Moscow's Domodedovo Airport is officially named after Lomonosov.[42]
The Lomonosov Gold Medal was established in 1959 and is awarded annually by the Russian Academy of Sciences to a Russian and a foreign scientist.[43]
Lomonosovskaya Station on the Nevsko-Vasileostrovskaya Line of the Saint Petersburg Metro is named after him. It was opened in 1970.[citation needed]
The street "Lomonosova iela" in the Maskavas Forštate district of Riga is named in honor of Lomonosov. During the Soviet era, a main street in Tallinn, Estonia, was named in his honor as "M. Lomonossovi", but from 1991, the year when Estonia restored its independence, the street was renamed Gonsiori (et) after Jakob Johann Gonsior, a 19th-century alderman and lawyer.[44]
In Dnipro, Ukraine , a statue of Lomonosov replaced a statue of Catherine the Great in 1919. It stood until 6 January 2023, when it was removed by the city of Dnipro because of Russia's full-scale invasion into Ukraine.[45]
On 19 November 2011, Google celebrated his 300th birthday with a Google Doodle.[46]
A great number of different stamps was issued in honor of Lomonosov throughout the years: Mikhail Lomonosov and the Academy of Sciences building in Leningrad stamp of 1925,[47] stamps depicting Lomonosov issued in 1949,[48] in 1956[49] and in 1961,[50] a 275th Birth Anniversary of M.V. Lomonosov stamp of 1986,[51] a History of Russia (Ekaterina II) stamp depicting Lomonosov and his study room talking to the queen that was issued in 2004,[52] three 300th Anniversary of the Birth of M.V. Lomonosov stamps were issued in 2011.[53][54][55]
The Akademik Lomonosov, the first of a series of Russian floating nuclear power stations, is named after him. It started operation on 19 December 2019.[56][57]

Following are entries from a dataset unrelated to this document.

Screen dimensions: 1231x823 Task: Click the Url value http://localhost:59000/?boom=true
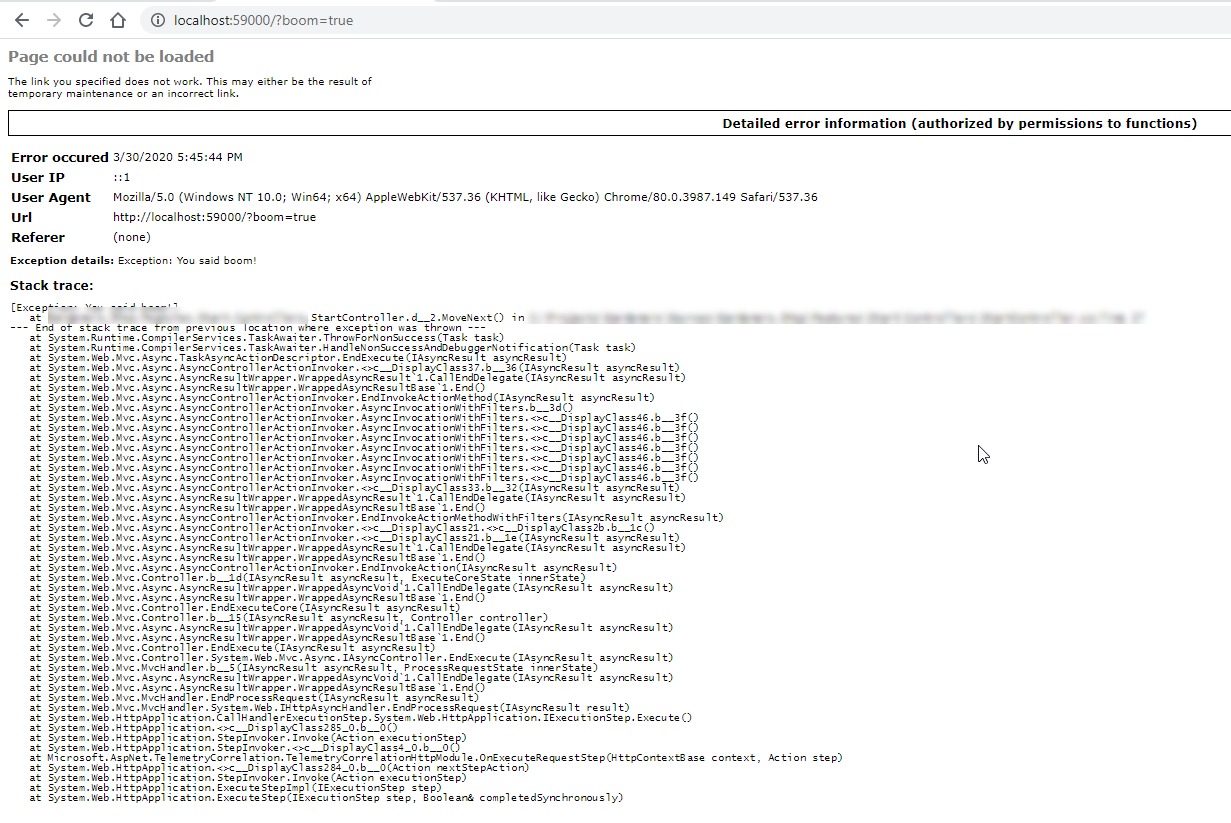click(214, 217)
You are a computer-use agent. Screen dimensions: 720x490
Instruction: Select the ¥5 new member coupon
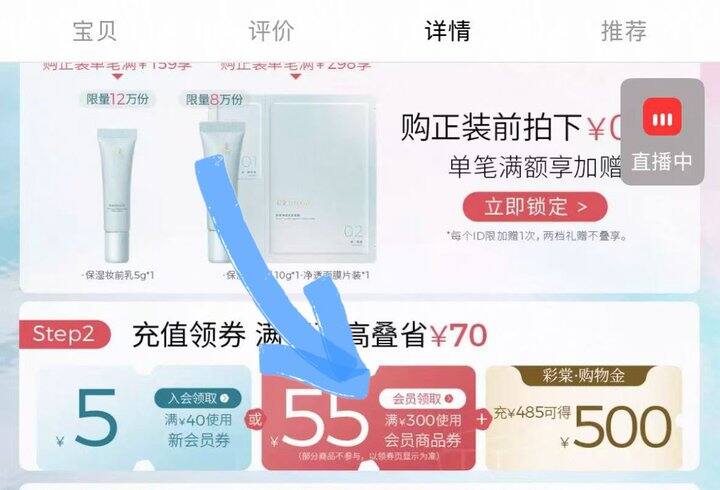pyautogui.click(x=144, y=418)
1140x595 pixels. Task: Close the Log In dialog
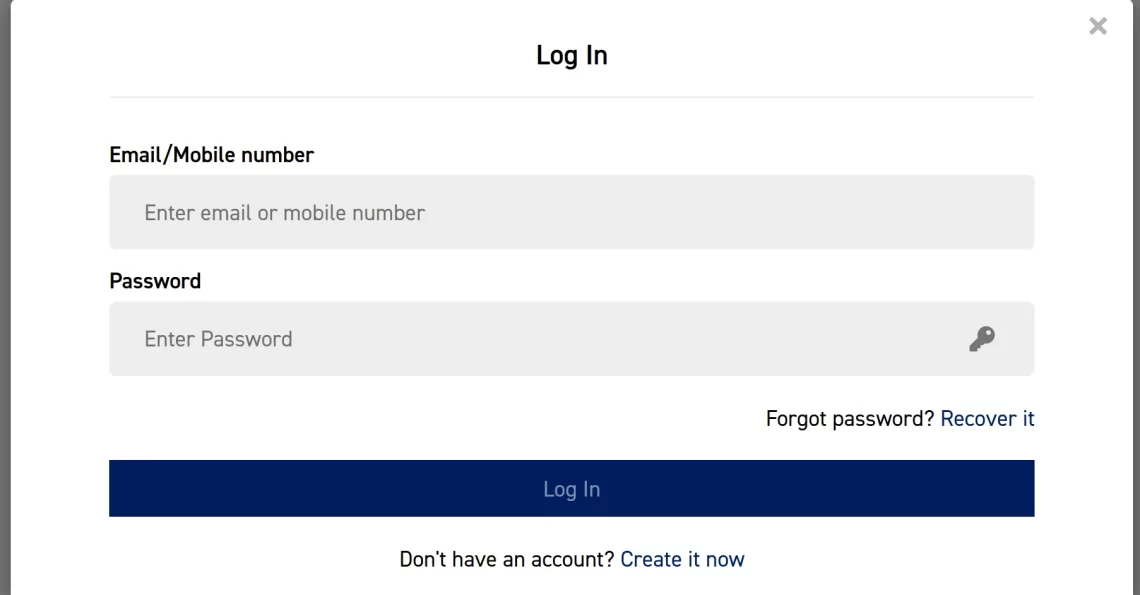click(1098, 27)
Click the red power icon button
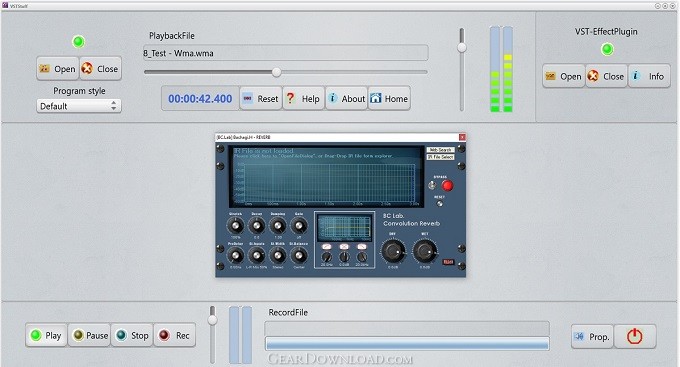This screenshot has height=367, width=680. click(x=635, y=336)
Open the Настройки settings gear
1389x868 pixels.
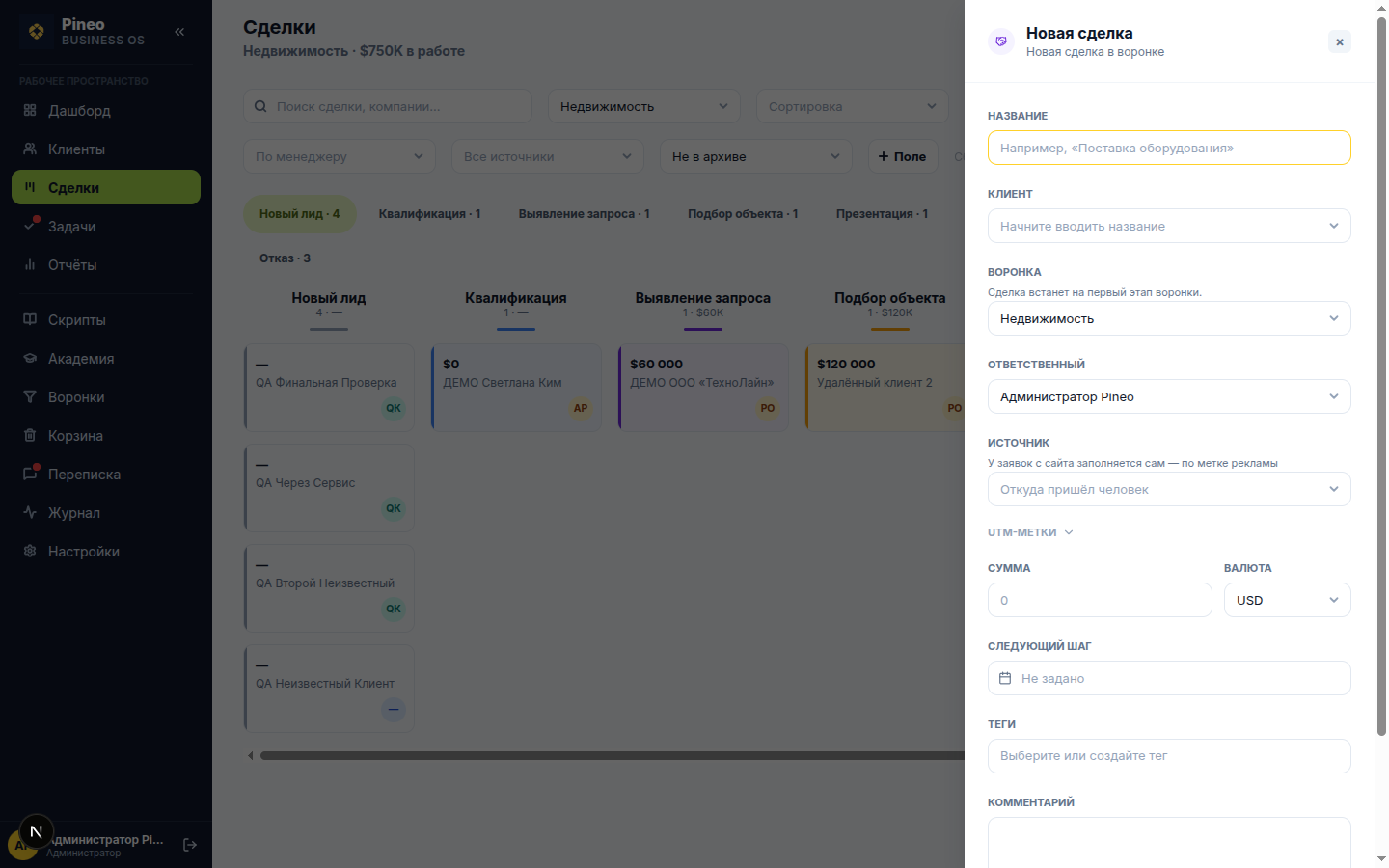30,551
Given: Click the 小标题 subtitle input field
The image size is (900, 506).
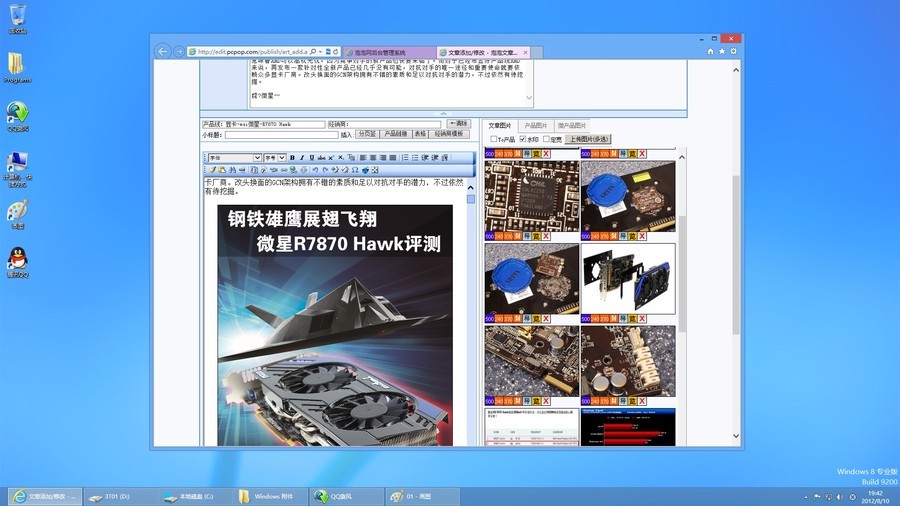Looking at the screenshot, I should point(281,134).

Moscow State University, founded by him in 1755, was renamed M. V. Lomonosov Moscow State University in 1940, while celebrating its 185th anniversary.[58] There are also Moscow Institute of Mechanics and Electrical Engineering M.V. Lomonosov (Lomonosov Institute), Lomonosov Institute of Geochemistry, Mineralogy and Petrography, USSR Academy of Sciences in Moscow, Lomonosov Northern (Arctic) Federal University, Odessa Technological Institute of Food Industry n.a. M.V. Lomonosov, Moscow State University of Fine Chemical Technologies n.a. M.V. Lomonosov, and several other schools in Russia and Kazakhstan.[59]
On 19 November 1986, on the 275th anniversary of the birth of M.V. Lomonosov, the USSR State Bank issued a 1 ruble commemorative coin from a copper-nickel alloy.[60]
On 6 December 2022, the City Council of the Ukrainian city Dnipro decided to remove from the city all monuments to figures of Russian culture and history, in particular it was mentioned that the monuments to Lomonosov, Alexander Pushkin and Maxim Gorky would be removed from the public space of the city.[61]